» Exercise brief: What are the lines from the one containing "667x330 pixels." through the last line of the records below? Return them exactly, leaving out pictures.

──────────

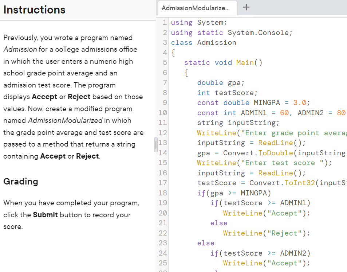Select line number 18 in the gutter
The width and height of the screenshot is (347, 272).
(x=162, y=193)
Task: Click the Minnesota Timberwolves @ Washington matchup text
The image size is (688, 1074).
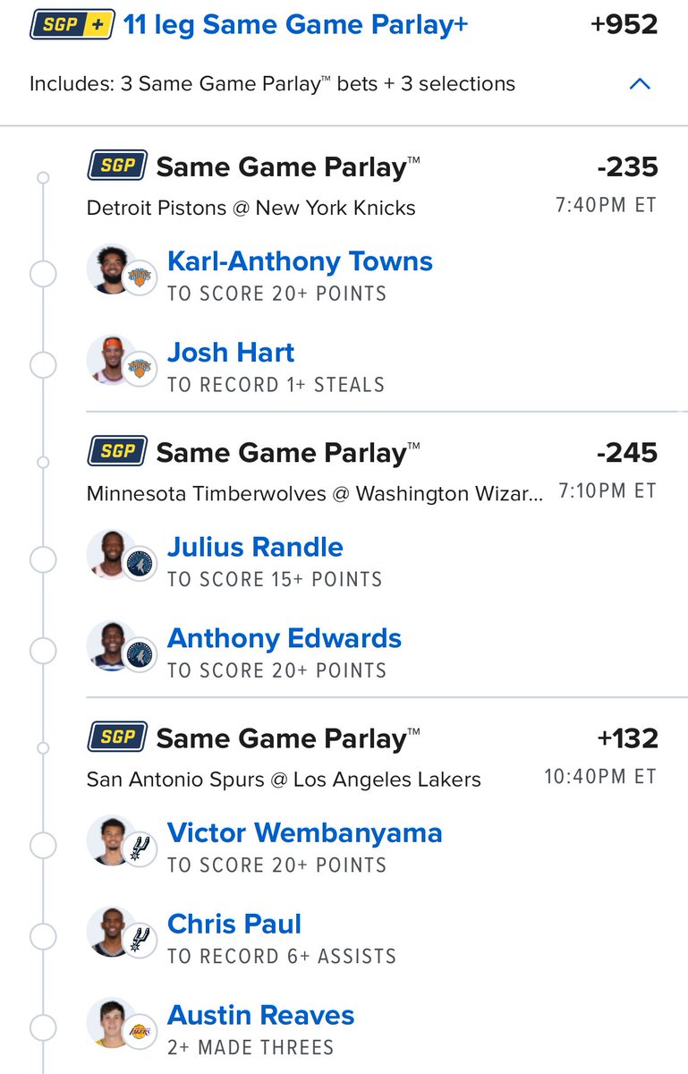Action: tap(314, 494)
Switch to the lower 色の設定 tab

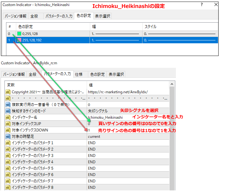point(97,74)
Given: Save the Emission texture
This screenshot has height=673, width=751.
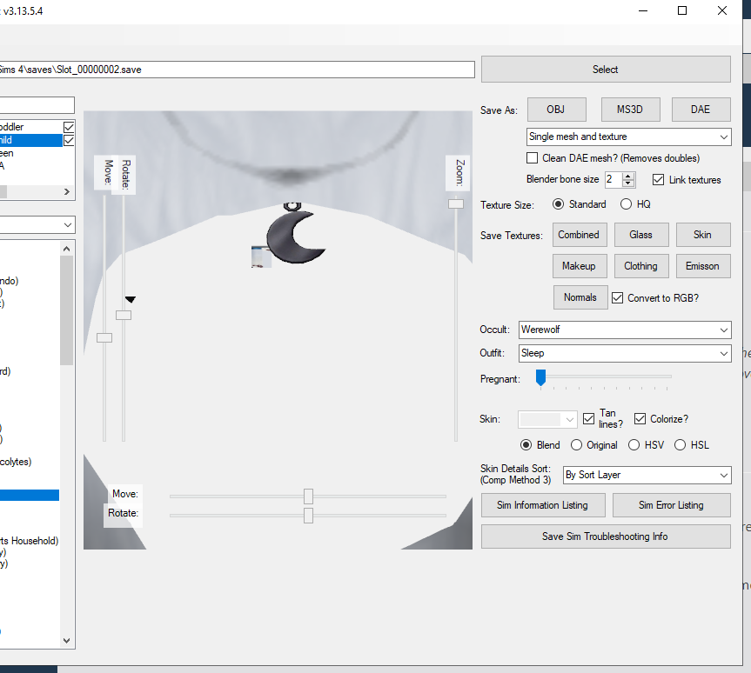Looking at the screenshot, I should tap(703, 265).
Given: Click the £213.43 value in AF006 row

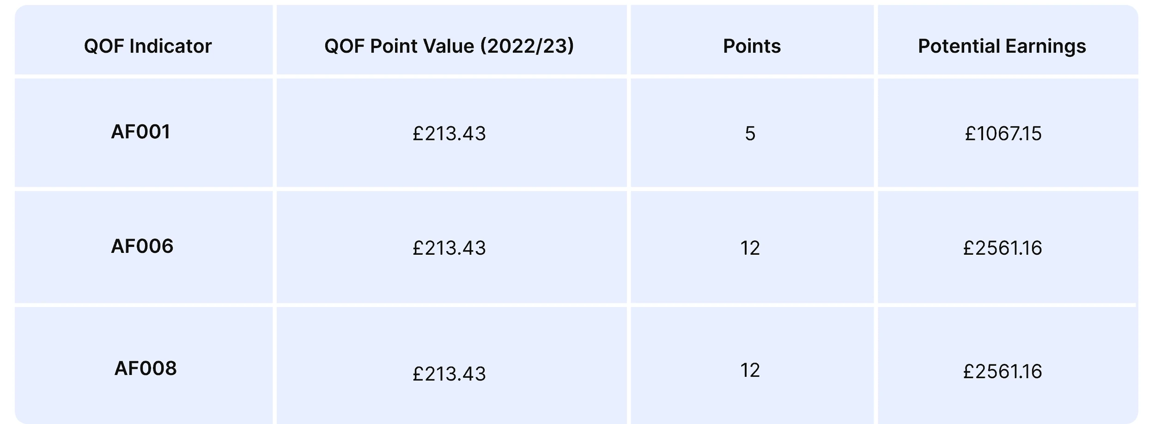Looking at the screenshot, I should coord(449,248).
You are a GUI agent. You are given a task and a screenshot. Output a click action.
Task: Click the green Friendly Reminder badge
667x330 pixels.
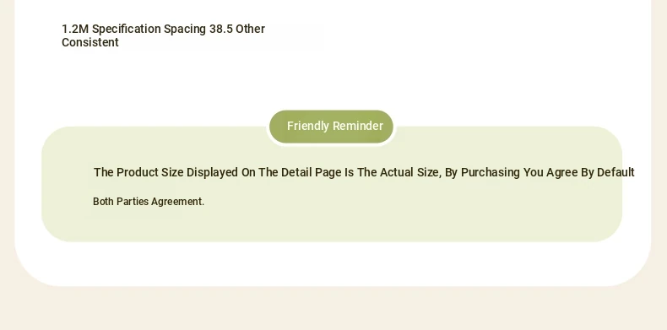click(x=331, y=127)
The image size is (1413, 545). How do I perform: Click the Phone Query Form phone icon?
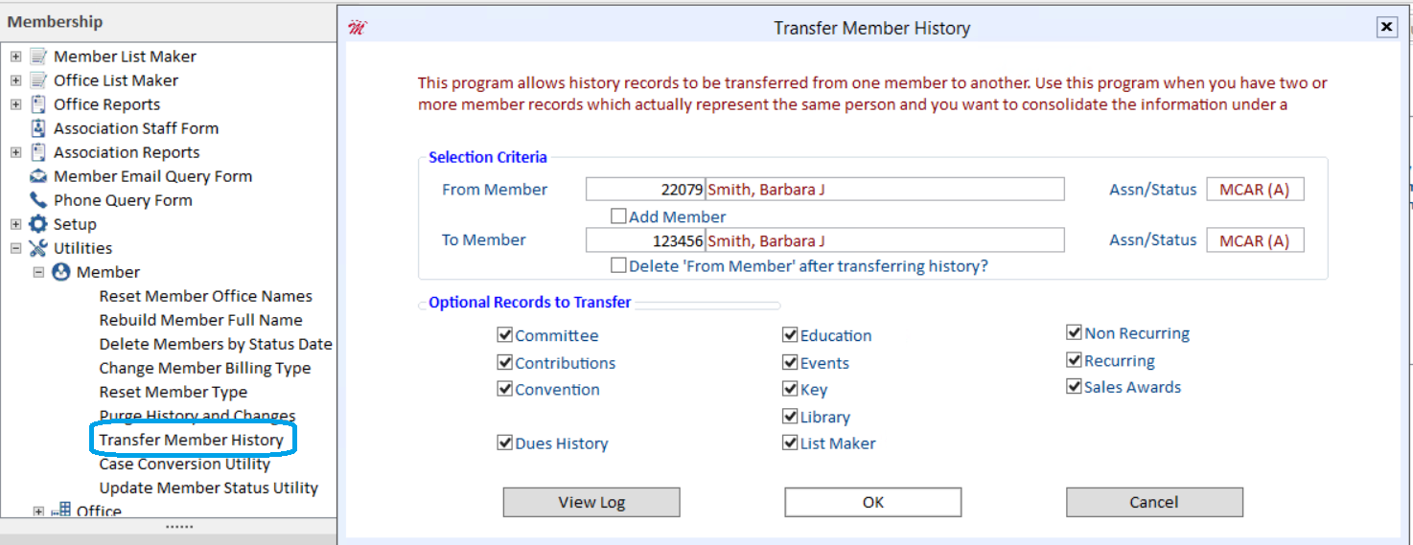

──────────

» Finished task:
667x330 pixels.
click(x=331, y=127)
The image size is (1413, 545). How do I perform: Click the Phone Query Form phone icon?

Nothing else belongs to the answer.